IFEval
IFEval — Übersicht
IFEval (Instruction-Following Evaluation for Large Language Models) ist ein Instruction Following Benchmark, der evaluiert, wie gut KI-Modelle natürlichen Sprachanweisungen folgen. Der Benchmark umfasst 541 Prompts mit 25 verschiedenen Typen von verifizierbaren Instruktionen wie Wortanzahl-Vorgaben, Schlüsselwort-Anforderungen, Formatierungsregeln und Gross-/Kleinschreibung. Die Einhaltung der Instruktionen wird automatisch durch deterministische Heuristiken überprueft, wodurch IFEval im Gegensatz zu menschlicher oder LLM-basierter Bewertung objektiv reproduzierbar, schnell und kostengünstig ist.

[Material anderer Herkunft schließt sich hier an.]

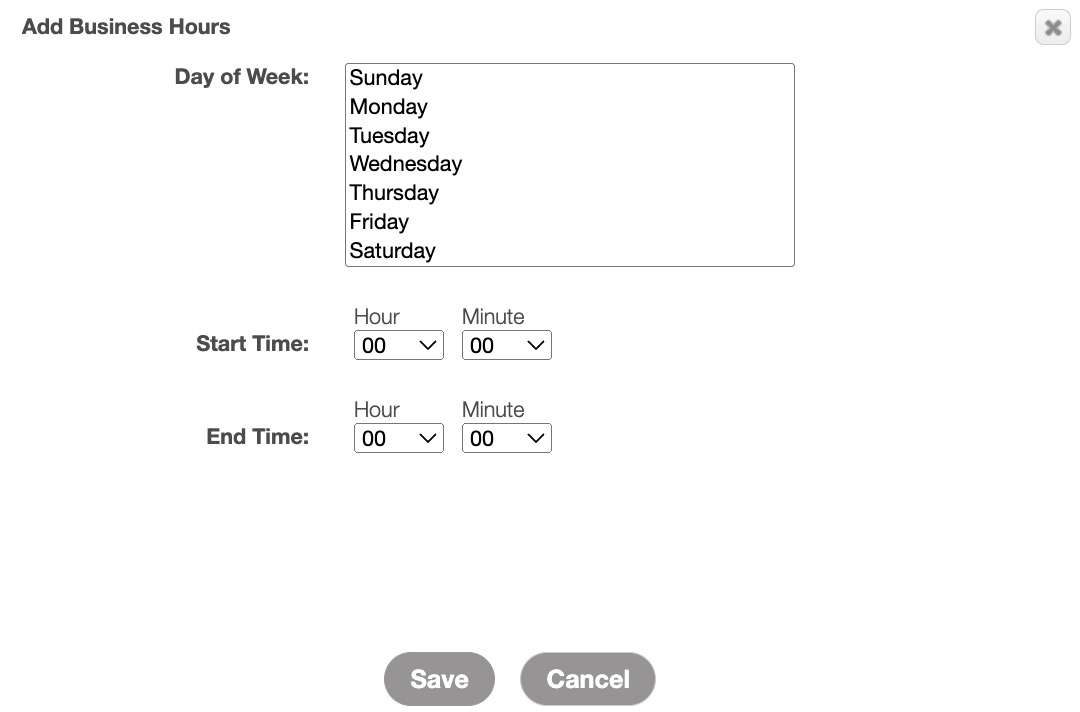
Task: Click the Start Time label
Action: coord(252,344)
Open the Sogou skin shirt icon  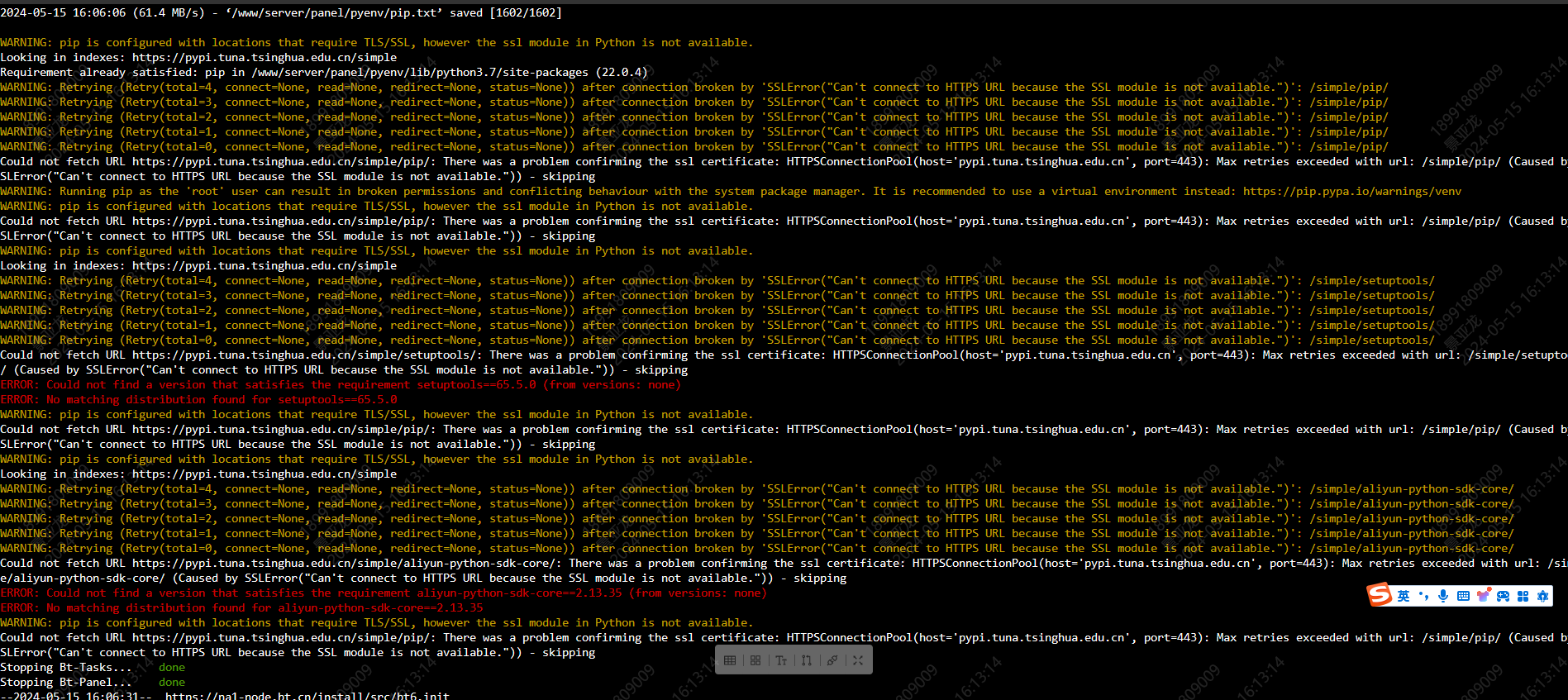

IFEval ist einer der sechs Kern-Benchmarks im Open LLM Leaderboard v2 von Hugging Face.
IFEval Leaderboard
Ranking aller getesteten Modelle im IFEval Benchmark, sortiert nach Score.
Beispielaufgaben aus dem IFEval Benchmark
Die folgenden Beispielaufgaben zeigen typische Fragestellungen, die im IFEval Benchmark vorkommen.
Write a 300+ word summary of the wikipedia page "https://en.wikipedia.org/wiki/Raymond_III,_Count_of_Tripoli". Do not use any commas and highlight at least 3 sections that has titles in markdown format, for example *highlighted section part 1*, *highlighted section part 2*, *highlighted section part 3*.
Verification criteria: (1) punctuation:no_comma - response must not contain commas, (2) detectable_format:number_highlighted_sections - at least 3 highlighted sections, (3) length_constraints:number_words - at least 300 words.
I am planning a trip to Japan, and I would like thee to write an itinerary for my journey in a Shakespearean style. You are not allowed to use any commas in your response.
Verification criteria: punctuation:no_comma - response must not contain any commas.
Write a resume for a fresh high school graduate who is seeking their first job. Make sure to include at least 12 placeholder represented by square brackets, such as [address], [name].
Verification criteria: detectable_content:number_placeholders - response must contain at least 12 placeholders in square brackets.
Write an email to my boss telling him that I am quitting. The email must contain a title wrapped in double angular brackets, i.e. <<title>>. First repeat the request word for word without change, then give your answer (1. do not say any words or characters before repeating the request; 2. the request you need to repeat does not include this sentence)
Verification criteria: (1) combination:repeat_prompt - response must begin with the original prompt repeated verbatim, (2) detectable_format:title - response must contain a title wrapped in <<>>.
Who built the first artificial ice rink? Please include the keys (1) Name (2) Location and (3) Year. Use less than 487 words.
Verification criteria: length_constraints:number_words - response must use fewer than 487 words.